Data partitions in Spark are converted into Arrow record batches, which can temporarily lead to
high memory usage in the JVM. To avoid possible out of memory exceptions, the size of the Arrow
record batches can be adjusted by setting the conf spark.sql.execution.arrow.maxRecordsPerBatch
to an integer that will determine the maximum number of rows for each batch. The default value is
10,000 records per batch. If the number of columns is large, the value should be adjusted
accordingly. Using this limit, each data partition will be made into 1 or more record batches for
processing.
.. currentmodule:: pyspark.sql
Spark internally stores timestamps as UTC values, and timestamp data that is brought in without
a specified time zone is converted as local time to UTC with microsecond resolution. When timestamp
data is exported or displayed in Spark, the session time zone is used to localize the timestamp
values. The session time zone is set with the configuration spark.sql.session.timeZone and will
default to the JVM system local time zone if not set. Pandas uses a datetime64 type with nanosecond
resolution, datetime64[ns], with optional time zone on a per-column basis.
When timestamp data is transferred from Spark to Pandas it will be converted to nanoseconds
and each column will be converted to the Spark session time zone then localized to that time
zone, which removes the time zone and displays values as local time. This will occur
when calling :meth:`DataFrame.toPandas()` or pandas_udf with timestamp columns.
When timestamp data is transferred from Spark to a PyArrow Table, it will remain in microsecond resolution with the UTC time zone. This occurs when calling :meth:`DataFrame.toArrow()` with timestamp columns.
When timestamp data is transferred from Pandas or PyArrow to Spark, it will be converted to UTC
microseconds. This occurs when calling :meth:`SparkSession.createDataFrame` with a Pandas DataFrame
or PyArrow Table, or when returning a timestamp from a pandas_udf. These conversions are done
automatically to ensure Spark will have data in the expected format, so it is not necessary to do
any of these conversions yourself. Any nanosecond values will be truncated.
Note that a standard UDF (non-Pandas) will load timestamp data as Python datetime objects, which is
different from a Pandas timestamp.
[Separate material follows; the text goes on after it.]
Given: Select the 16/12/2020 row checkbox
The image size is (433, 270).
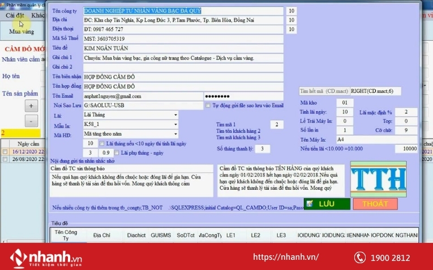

It is recommended to use Pandas time series functionality when
working with timestamps in pandas_udfs to get the best performance, see
here for details.
For usage with pyspark.sql, the minimum supported versions of Pandas is 2.2.0 and PyArrow is 11.0.0. Higher versions may be used, however, compatibility and data correctness can not be guaranteed and should be verified by the user.
Since Spark 3.2, the Spark configuration spark.sql.execution.arrow.pyspark.selfDestruct.enabled
can be used to enable PyArrow's self_destruct feature, which can save memory when creating a
Pandas DataFrame via toPandas by freeing Arrow-allocated memory while building the Pandas
DataFrame. This option can also save memory when creating a PyArrow Table via toArrow.
This option is experimental. When used with toPandas, some operations may fail on the resulting
Pandas DataFrame due to immutable backing arrays. Typically, you would see the error
ValueError: buffer source array is read-only. Newer versions of Pandas may fix these errors by
improving support for such cases. You can work around this error by copying the column(s)
beforehand. Additionally, this conversion may be slower because it is single-threaded.